» **Instructions to follow**: Please rewrite the rows from the line with "Select the 148 € price per person" to the line with "click(9, 196)", changing "Text tool" to "Brush tool" and leaving everything else as it is.
★ ★ ★ ★ ★
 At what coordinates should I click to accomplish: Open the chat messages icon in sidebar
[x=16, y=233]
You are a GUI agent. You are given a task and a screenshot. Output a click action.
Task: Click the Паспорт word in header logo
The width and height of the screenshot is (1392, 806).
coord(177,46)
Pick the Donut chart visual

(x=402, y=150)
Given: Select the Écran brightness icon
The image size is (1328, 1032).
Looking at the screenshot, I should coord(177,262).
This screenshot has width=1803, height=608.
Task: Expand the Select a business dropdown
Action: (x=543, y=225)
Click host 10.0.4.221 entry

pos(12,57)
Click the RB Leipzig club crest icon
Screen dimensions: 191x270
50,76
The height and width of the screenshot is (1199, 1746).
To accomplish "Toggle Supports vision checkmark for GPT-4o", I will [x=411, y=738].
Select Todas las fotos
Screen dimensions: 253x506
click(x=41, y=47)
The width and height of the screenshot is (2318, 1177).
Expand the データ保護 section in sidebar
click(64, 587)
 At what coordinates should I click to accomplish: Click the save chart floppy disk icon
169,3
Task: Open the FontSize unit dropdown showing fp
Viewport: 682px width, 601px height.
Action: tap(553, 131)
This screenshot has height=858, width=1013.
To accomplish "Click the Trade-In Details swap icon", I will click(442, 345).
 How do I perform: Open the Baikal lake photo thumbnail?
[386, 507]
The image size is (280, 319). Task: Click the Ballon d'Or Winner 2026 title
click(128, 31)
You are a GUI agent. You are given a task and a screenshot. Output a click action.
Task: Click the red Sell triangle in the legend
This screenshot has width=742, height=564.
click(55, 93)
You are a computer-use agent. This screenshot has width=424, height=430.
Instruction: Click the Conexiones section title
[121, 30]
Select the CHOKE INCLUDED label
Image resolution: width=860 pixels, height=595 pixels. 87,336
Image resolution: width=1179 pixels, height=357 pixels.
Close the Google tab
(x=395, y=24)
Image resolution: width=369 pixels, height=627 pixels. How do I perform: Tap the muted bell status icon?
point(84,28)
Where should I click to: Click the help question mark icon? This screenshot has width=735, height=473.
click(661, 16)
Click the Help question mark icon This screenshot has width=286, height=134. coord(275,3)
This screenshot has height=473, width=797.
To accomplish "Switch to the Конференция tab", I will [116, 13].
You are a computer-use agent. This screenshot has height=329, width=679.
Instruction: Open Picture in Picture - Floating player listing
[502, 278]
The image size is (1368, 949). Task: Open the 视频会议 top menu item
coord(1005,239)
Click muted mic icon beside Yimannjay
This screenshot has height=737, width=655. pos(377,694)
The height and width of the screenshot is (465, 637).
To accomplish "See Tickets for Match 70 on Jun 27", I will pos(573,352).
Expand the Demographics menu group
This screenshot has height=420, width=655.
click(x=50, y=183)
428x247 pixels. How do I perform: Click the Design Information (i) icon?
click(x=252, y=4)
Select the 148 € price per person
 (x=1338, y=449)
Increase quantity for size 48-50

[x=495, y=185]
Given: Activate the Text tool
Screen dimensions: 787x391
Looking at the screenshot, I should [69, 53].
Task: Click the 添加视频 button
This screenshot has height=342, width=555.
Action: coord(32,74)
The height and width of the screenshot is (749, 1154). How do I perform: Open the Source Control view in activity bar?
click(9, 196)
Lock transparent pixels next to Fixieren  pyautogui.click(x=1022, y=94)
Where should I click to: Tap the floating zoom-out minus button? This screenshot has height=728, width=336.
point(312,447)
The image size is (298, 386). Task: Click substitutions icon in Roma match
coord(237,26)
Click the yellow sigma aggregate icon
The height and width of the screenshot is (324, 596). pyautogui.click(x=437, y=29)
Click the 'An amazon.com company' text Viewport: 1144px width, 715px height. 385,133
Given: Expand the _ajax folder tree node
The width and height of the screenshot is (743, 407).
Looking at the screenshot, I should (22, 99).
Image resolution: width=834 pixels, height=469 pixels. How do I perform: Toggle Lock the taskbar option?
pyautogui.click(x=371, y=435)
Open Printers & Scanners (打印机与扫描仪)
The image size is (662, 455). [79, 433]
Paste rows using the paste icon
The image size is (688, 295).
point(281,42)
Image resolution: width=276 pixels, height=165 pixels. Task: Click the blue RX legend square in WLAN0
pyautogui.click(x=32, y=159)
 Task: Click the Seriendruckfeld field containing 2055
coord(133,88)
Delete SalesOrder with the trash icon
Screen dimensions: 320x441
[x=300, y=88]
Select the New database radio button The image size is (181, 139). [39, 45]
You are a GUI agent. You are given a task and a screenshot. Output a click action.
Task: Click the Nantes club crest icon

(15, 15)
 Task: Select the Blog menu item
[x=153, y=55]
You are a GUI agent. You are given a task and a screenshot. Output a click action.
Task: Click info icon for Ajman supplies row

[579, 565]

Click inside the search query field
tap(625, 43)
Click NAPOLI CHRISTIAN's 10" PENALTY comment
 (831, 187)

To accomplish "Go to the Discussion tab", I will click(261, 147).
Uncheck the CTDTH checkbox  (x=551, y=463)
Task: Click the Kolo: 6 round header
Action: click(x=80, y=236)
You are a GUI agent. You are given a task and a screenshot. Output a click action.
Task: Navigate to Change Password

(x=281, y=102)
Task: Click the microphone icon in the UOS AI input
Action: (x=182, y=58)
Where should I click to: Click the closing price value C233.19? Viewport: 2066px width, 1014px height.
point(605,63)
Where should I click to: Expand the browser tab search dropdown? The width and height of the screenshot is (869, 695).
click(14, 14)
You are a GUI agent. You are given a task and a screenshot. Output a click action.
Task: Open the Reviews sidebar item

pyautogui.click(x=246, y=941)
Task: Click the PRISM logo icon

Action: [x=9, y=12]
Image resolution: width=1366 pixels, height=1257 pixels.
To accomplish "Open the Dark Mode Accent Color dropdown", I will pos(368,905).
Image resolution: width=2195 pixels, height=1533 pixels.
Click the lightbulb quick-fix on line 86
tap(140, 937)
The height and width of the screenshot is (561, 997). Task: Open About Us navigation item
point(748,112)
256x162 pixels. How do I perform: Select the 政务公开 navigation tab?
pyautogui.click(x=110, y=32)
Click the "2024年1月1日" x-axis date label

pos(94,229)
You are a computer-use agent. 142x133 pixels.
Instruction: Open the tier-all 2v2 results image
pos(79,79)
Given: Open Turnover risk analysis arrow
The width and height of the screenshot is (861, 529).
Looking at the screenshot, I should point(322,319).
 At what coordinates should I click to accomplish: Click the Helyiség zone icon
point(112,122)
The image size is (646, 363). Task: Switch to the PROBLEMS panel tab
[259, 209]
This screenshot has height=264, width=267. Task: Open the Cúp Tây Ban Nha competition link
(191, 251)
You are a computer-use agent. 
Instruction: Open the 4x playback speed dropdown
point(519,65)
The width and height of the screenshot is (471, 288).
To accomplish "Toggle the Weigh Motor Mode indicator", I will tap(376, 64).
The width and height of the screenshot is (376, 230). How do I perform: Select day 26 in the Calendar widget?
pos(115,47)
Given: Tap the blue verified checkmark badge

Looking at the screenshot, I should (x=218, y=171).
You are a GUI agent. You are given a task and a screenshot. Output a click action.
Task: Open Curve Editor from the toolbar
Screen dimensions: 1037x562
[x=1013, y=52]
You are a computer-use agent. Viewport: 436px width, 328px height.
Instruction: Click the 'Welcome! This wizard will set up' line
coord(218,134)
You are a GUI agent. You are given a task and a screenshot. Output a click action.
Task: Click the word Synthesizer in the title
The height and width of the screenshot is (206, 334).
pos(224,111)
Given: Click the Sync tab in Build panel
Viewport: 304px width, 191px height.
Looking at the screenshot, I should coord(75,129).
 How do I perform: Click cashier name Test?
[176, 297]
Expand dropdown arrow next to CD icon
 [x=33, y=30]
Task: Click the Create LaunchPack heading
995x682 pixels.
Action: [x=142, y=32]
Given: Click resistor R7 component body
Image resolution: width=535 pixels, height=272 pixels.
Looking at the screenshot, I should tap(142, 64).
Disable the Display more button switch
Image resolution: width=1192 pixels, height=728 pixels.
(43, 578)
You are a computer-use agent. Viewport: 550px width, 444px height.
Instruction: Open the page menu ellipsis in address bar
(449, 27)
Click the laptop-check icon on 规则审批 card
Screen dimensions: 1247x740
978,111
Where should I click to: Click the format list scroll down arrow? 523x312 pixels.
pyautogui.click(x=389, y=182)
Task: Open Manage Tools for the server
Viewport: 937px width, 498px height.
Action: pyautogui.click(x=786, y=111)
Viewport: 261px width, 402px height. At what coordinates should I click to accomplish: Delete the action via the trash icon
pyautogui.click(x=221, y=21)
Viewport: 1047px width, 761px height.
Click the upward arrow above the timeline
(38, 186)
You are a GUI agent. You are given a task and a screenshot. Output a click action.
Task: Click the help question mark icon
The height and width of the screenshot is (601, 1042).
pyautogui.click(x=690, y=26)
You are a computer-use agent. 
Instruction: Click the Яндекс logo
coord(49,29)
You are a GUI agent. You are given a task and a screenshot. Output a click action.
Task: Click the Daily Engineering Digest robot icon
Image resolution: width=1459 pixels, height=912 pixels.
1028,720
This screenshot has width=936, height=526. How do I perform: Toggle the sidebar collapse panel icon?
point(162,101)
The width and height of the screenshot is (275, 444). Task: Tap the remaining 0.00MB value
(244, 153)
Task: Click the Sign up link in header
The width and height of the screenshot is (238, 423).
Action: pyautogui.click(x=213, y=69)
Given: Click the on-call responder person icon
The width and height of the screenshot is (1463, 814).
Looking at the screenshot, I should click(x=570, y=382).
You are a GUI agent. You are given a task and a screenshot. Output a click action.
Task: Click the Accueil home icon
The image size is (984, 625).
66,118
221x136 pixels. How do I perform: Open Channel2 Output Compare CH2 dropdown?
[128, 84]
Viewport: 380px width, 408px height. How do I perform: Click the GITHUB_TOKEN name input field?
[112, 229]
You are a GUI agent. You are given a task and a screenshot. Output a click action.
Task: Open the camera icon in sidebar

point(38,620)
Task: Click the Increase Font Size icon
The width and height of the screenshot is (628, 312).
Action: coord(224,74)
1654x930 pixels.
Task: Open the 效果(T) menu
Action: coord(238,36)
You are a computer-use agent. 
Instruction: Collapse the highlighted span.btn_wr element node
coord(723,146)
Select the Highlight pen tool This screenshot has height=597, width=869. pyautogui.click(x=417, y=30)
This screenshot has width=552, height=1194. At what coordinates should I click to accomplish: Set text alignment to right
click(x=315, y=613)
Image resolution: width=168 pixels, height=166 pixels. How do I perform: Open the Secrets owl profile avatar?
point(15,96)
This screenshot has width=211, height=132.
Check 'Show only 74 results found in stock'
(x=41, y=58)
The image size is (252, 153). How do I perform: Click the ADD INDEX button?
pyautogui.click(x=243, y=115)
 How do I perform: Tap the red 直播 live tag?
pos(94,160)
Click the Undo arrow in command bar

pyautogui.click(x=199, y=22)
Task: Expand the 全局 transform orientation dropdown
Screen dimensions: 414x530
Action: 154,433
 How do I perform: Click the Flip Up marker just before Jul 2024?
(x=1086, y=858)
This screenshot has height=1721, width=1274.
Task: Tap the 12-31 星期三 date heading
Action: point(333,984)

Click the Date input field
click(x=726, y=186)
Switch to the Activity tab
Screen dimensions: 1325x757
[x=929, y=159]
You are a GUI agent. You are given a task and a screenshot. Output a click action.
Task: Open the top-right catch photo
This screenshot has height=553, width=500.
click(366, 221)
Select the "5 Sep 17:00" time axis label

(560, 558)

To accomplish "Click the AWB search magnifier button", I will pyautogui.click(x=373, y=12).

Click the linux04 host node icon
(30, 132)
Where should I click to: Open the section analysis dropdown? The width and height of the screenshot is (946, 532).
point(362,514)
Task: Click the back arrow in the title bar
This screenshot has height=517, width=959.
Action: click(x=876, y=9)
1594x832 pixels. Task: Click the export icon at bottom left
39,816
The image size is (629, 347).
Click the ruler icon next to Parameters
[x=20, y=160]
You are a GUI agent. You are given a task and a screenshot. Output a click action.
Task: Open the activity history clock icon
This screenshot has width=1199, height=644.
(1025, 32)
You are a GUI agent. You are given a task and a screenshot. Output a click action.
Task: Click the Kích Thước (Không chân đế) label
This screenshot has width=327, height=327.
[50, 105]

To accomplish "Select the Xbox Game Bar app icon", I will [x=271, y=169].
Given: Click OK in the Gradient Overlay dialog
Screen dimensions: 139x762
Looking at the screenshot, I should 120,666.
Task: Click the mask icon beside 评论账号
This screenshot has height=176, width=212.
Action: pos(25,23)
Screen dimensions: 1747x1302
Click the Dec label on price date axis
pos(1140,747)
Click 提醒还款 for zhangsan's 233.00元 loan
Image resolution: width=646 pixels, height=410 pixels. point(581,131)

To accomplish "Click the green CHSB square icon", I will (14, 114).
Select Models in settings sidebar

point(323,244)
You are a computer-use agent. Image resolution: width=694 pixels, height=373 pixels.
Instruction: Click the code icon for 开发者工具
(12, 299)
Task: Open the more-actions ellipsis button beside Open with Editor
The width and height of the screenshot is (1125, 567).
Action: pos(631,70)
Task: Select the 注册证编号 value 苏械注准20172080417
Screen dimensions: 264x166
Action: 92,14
★ ★ ★ ★ ★
» **Answer to the exercise**:
Select the 148 € price per person
 (x=1338, y=449)
Increase quantity for size 48-50

[x=495, y=185]
Given: Activate the Brush tool
Screen dimensions: 787x391
Looking at the screenshot, I should [69, 53].
Task: Click the 添加视频 button
This screenshot has height=342, width=555.
Action: coord(32,74)
The height and width of the screenshot is (749, 1154). How do I perform: Open the Source Control view in activity bar?
click(9, 196)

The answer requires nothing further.